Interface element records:
● ● ● ● ● ● ●

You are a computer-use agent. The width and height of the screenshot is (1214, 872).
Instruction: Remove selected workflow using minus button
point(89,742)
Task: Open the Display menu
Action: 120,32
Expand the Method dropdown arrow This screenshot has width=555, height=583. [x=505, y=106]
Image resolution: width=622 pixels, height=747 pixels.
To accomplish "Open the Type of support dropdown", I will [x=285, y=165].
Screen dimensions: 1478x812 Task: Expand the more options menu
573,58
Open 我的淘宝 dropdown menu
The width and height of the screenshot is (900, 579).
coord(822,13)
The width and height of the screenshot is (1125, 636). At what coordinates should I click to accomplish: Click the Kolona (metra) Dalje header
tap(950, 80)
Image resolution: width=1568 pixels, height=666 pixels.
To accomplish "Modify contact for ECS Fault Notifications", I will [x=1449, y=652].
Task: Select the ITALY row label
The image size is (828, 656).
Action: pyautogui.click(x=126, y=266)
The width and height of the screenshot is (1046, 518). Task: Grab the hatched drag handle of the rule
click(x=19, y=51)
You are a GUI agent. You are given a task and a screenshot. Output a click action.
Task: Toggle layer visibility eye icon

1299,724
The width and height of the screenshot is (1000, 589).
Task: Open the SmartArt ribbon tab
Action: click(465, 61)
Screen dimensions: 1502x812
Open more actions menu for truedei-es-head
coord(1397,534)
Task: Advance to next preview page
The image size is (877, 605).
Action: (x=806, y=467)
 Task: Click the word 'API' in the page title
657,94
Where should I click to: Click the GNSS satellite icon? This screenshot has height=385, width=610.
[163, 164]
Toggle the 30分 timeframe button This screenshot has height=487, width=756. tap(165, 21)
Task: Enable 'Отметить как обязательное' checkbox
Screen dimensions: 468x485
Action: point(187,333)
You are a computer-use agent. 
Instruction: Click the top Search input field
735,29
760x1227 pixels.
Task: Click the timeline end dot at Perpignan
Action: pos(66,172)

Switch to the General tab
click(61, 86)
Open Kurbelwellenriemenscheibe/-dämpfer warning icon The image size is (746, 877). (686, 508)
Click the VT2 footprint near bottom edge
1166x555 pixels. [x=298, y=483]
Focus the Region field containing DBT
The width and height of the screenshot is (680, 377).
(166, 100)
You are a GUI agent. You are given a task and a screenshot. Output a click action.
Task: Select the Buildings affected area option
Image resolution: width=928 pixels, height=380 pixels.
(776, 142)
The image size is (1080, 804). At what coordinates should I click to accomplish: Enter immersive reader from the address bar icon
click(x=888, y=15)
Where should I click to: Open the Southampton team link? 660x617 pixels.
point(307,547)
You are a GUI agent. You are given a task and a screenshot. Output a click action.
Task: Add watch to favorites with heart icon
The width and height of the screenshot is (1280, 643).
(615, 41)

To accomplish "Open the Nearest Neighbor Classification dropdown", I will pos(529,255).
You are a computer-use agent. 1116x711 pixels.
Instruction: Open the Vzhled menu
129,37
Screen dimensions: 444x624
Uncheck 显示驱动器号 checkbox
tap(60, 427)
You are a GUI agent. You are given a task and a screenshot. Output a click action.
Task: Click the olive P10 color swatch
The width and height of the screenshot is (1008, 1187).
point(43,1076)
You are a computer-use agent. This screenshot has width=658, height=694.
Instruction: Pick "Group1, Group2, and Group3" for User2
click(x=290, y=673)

● ● ● ● ● ● ●

Format the lines above as a JSON list of strings, one string per line, and leave out any blank lines.

[
  "You are a computer-use agent. The width and height of the screenshot is (1214, 872).",
  "Instruction: Remove selected workflow using minus button",
  "point(89,742)",
  "Task: Open the Display menu",
  "Action: 120,32",
  "Expand the Method dropdown arrow This screenshot has width=555, height=583. [x=505, y=106]",
  "Image resolution: width=622 pixels, height=747 pixels.",
  "To accomplish \"Open the Type of support dropdown\", I will [x=285, y=165].",
  "Screen dimensions: 1478x812 Task: Expand the more options menu",
  "573,58",
  "Open 我的淘宝 dropdown menu",
  "The width and height of the screenshot is (900, 579).",
  "coord(822,13)",
  "The width and height of the screenshot is (1125, 636). At what coordinates should I click to accomplish: Click the Kolona (metra) Dalje header",
  "tap(950, 80)",
  "Image resolution: width=1568 pixels, height=666 pixels.",
  "To accomplish \"Modify contact for ECS Fault Notifications\", I will [x=1449, y=652].",
  "Task: Select the ITALY row label",
  "The image size is (828, 656).",
  "Action: pyautogui.click(x=126, y=266)",
  "The width and height of the screenshot is (1046, 518). Task: Grab the hatched drag handle of the rule",
  "click(x=19, y=51)",
  "You are a GUI agent. You are given a task and a screenshot. Output a click action.",
  "Task: Toggle layer visibility eye icon",
  "1299,724",
  "The width and height of the screenshot is (1000, 589).",
  "Task: Open the SmartArt ribbon tab",
  "Action: click(465, 61)",
  "Screen dimensions: 1502x812",
  "Open more actions menu for truedei-es-head",
  "coord(1397,534)",
  "Task: Advance to next preview page",
  "The image size is (877, 605).",
  "Action: (x=806, y=467)",
  " Task: Click the word 'API' in the page title",
  "657,94",
  "Where should I click to: Click the GNSS satellite icon? This screenshot has height=385, width=610.",
  "[163, 164]",
  "Toggle the 30分 timeframe button This screenshot has height=487, width=756. tap(165, 21)",
  "Task: Enable 'Отметить как обязательное' checkbox",
  "Screen dimensions: 468x485",
  "Action: point(187,333)",
  "You are a computer-use agent. ",
  "Instruction: Click the top Search input field",
  "735,29",
  "760x1227 pixels.",
  "Task: Click the timeline end dot at Perpignan",
  "Action: pos(66,172)",
  "Switch to the General tab",
  "click(61, 86)",
  "Open Kurbelwellenriemenscheibe/-dämpfer warning icon The image size is (746, 877). (686, 508)",
  "Click the VT2 footprint near bottom edge",
  "1166x555 pixels. [x=298, y=483]",
  "Focus the Region field containing DBT",
  "The width and height of the screenshot is (680, 377).",
  "(166, 100)",
  "You are a GUI agent. You are given a task and a screenshot. Output a click action.",
  "Task: Select the Buildings affected area option",
  "Image resolution: width=928 pixels, height=380 pixels.",
  "(776, 142)",
  "The image size is (1080, 804). At what coordinates should I click to accomplish: Enter immersive reader from the address bar icon",
  "click(x=888, y=15)",
  "Where should I click to: Open the Southampton team link? 660x617 pixels.",
  "point(307,547)",
  "You are a GUI agent. You are given a task and a screenshot. Output a click action.",
  "Task: Add watch to favorites with heart icon",
  "The width and height of the screenshot is (1280, 643).",
  "(615, 41)",
  "To accomplish \"Open the Nearest Neighbor Classification dropdown\", I will pos(529,255).",
  "You are a computer-use agent. 1116x711 pixels.",
  "Instruction: Open the Vzhled menu",
  "129,37",
  "Screen dimensions: 444x624",
  "Uncheck 显示驱动器号 checkbox",
  "tap(60, 427)",
  "You are a GUI agent. You are given a task and a screenshot. Output a click action.",
  "Task: Click the olive P10 color swatch",
  "The width and height of the screenshot is (1008, 1187).",
  "point(43,1076)",
  "You are a computer-use agent. This screenshot has width=658, height=694.",
  "Instruction: Pick \"Group1, Group2, and Group3\" for User2",
  "click(x=290, y=673)"
]